→ Dataset entries:

━━━━━━━━━━━━━━━━

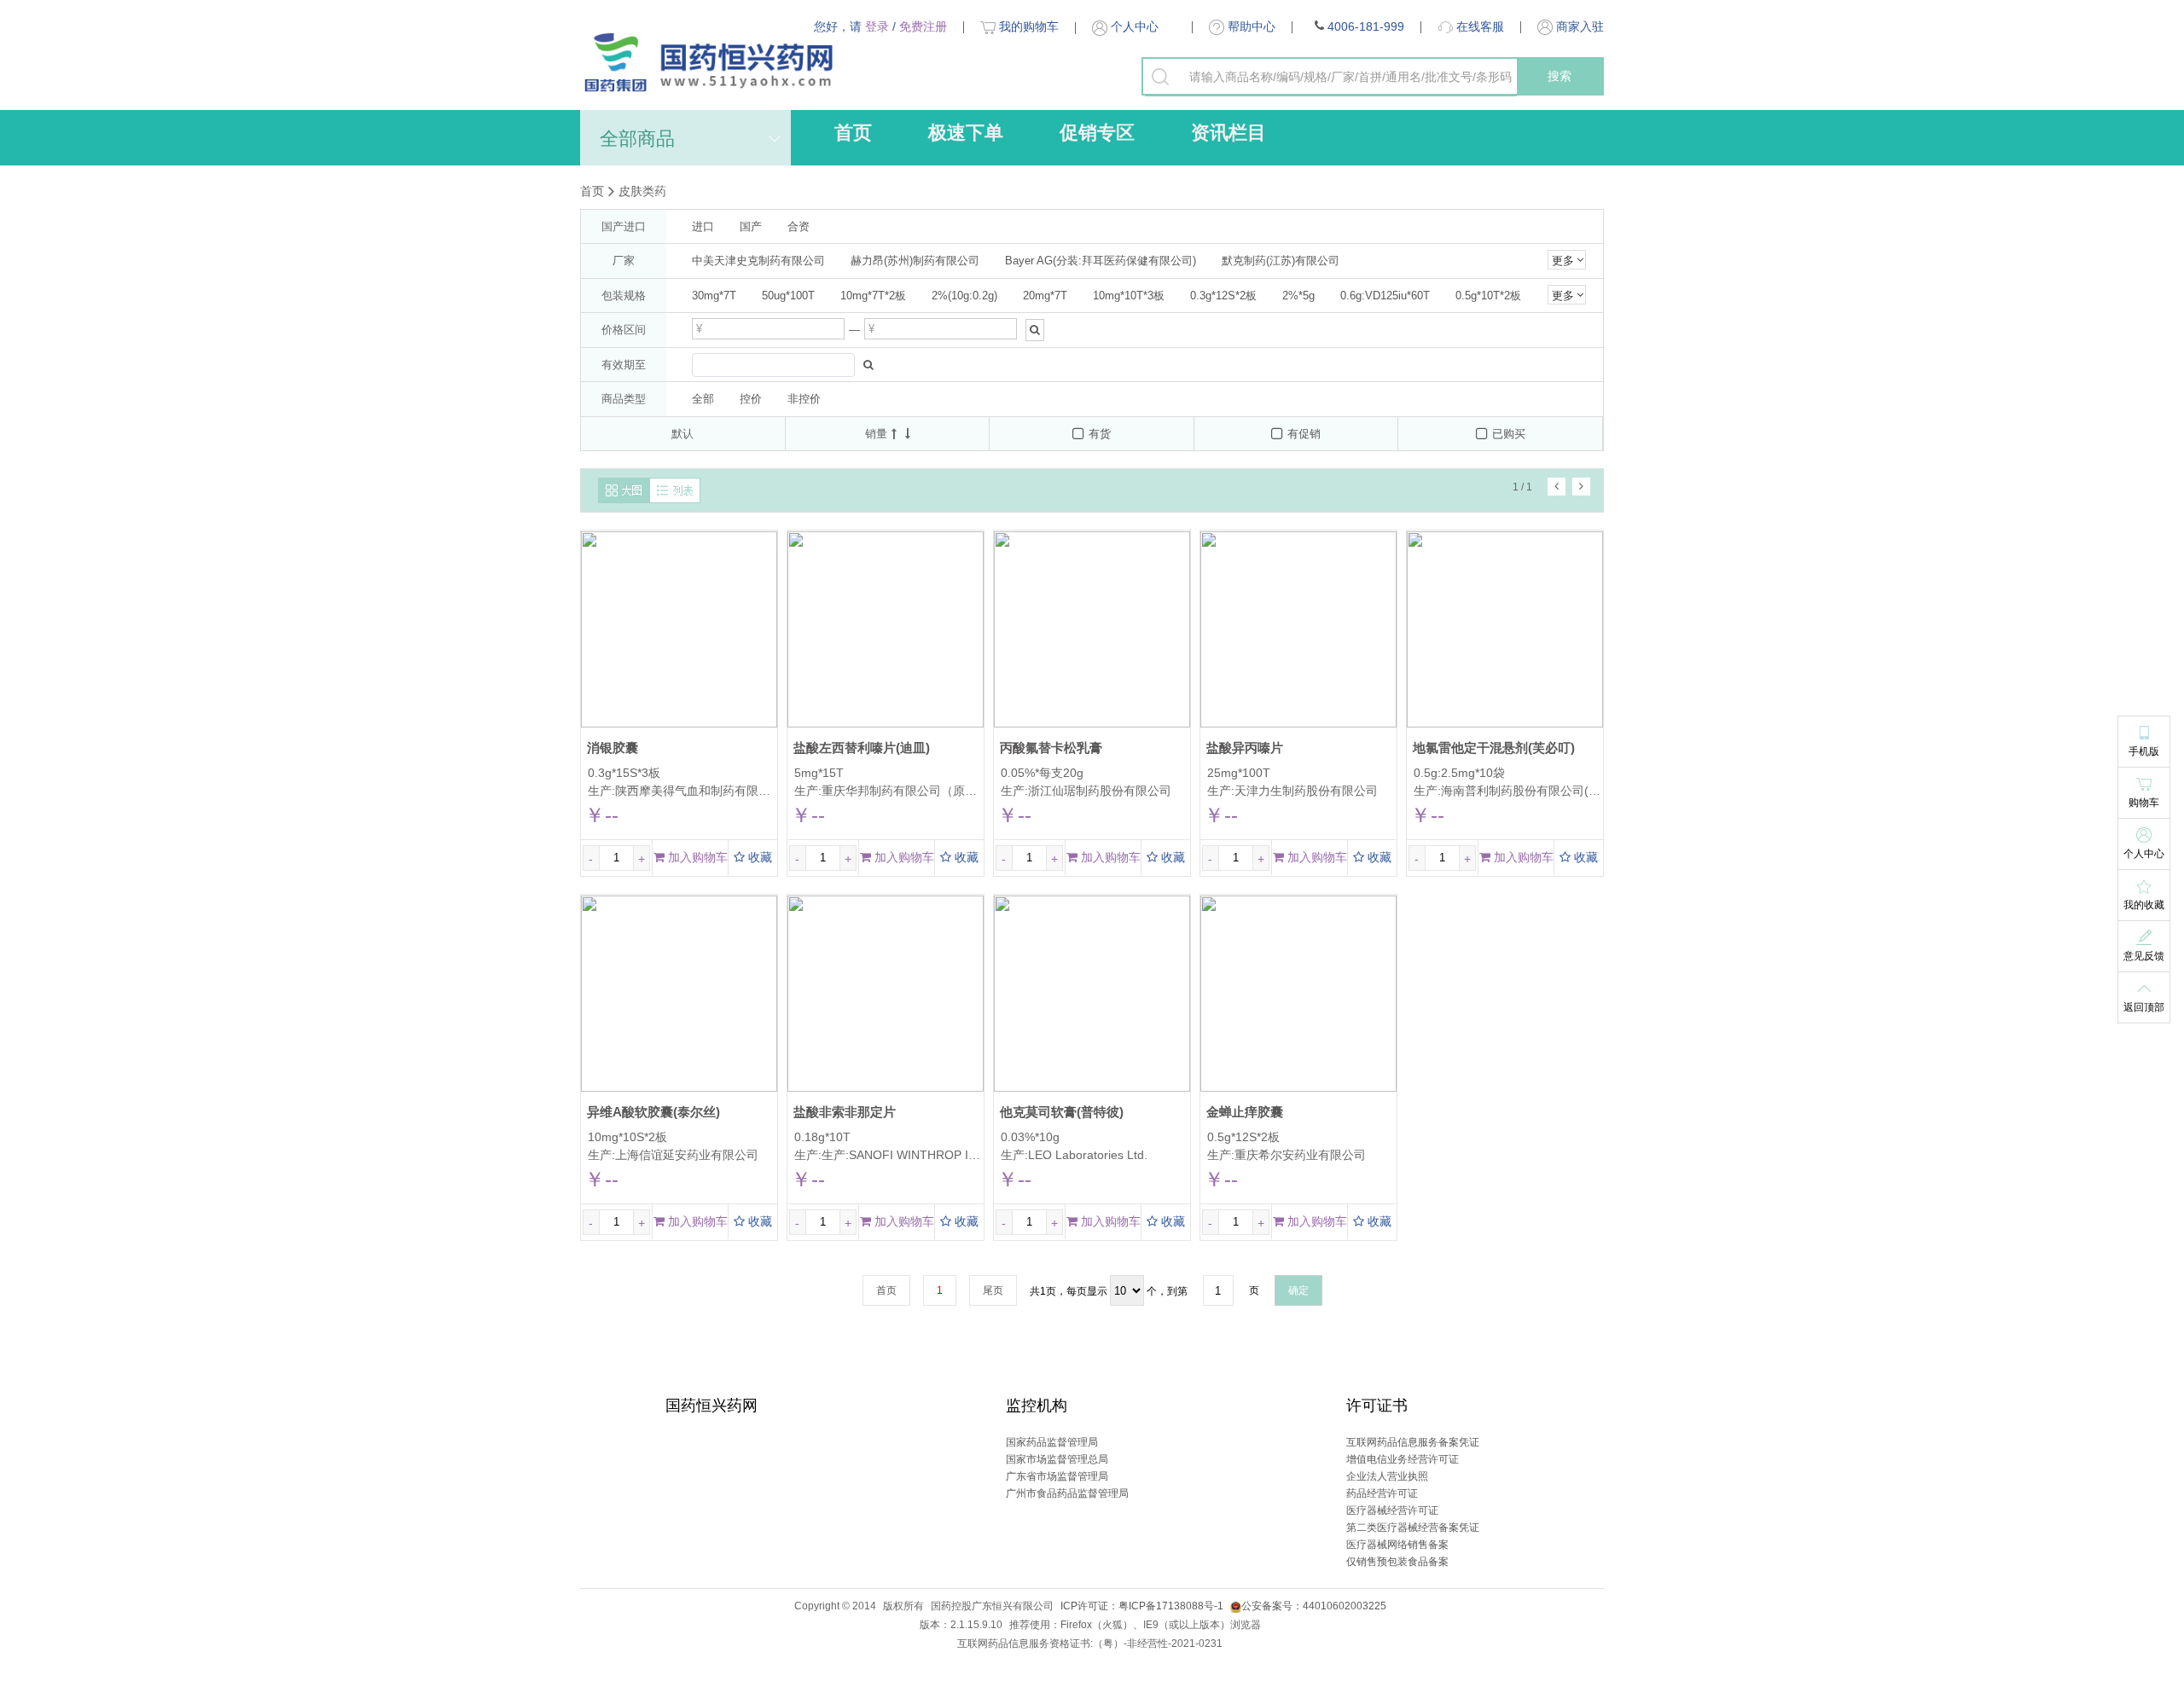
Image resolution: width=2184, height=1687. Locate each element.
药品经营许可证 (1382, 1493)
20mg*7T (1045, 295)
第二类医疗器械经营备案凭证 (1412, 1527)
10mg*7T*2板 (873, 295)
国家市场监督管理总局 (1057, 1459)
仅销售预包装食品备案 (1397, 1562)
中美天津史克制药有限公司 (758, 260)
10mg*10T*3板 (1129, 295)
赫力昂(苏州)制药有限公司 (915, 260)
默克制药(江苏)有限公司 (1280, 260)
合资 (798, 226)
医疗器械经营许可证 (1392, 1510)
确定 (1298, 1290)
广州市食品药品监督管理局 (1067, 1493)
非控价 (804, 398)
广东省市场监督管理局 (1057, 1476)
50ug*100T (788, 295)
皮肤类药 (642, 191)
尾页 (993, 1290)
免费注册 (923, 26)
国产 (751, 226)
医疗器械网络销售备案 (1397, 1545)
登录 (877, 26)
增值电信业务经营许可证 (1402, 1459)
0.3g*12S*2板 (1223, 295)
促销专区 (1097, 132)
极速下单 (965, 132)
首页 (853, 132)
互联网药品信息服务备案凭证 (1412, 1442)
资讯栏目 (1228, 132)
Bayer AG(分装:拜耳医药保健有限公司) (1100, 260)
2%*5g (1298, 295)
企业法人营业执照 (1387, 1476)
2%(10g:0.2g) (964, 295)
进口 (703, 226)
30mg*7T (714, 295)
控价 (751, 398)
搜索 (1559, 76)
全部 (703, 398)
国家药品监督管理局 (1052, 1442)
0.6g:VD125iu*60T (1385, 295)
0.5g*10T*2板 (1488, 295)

━━━━━━━━━━━━━━━━

→ TASK INSTRUCTIONS: What must be transcribed is the run of lines from the one containing "2%*5g (1298, 295)" to the last line of the data above, inclusive, and only that.

→ SOLUTION TO THE EXERCISE:
2%*5g (1298, 295)
企业法人营业执照 (1387, 1476)
2%(10g:0.2g) (964, 295)
进口 (703, 226)
30mg*7T (714, 295)
控价 (751, 398)
搜索 (1559, 76)
全部 (703, 398)
国家药品监督管理局 (1052, 1442)
0.6g:VD125iu*60T (1385, 295)
0.5g*10T*2板 (1488, 295)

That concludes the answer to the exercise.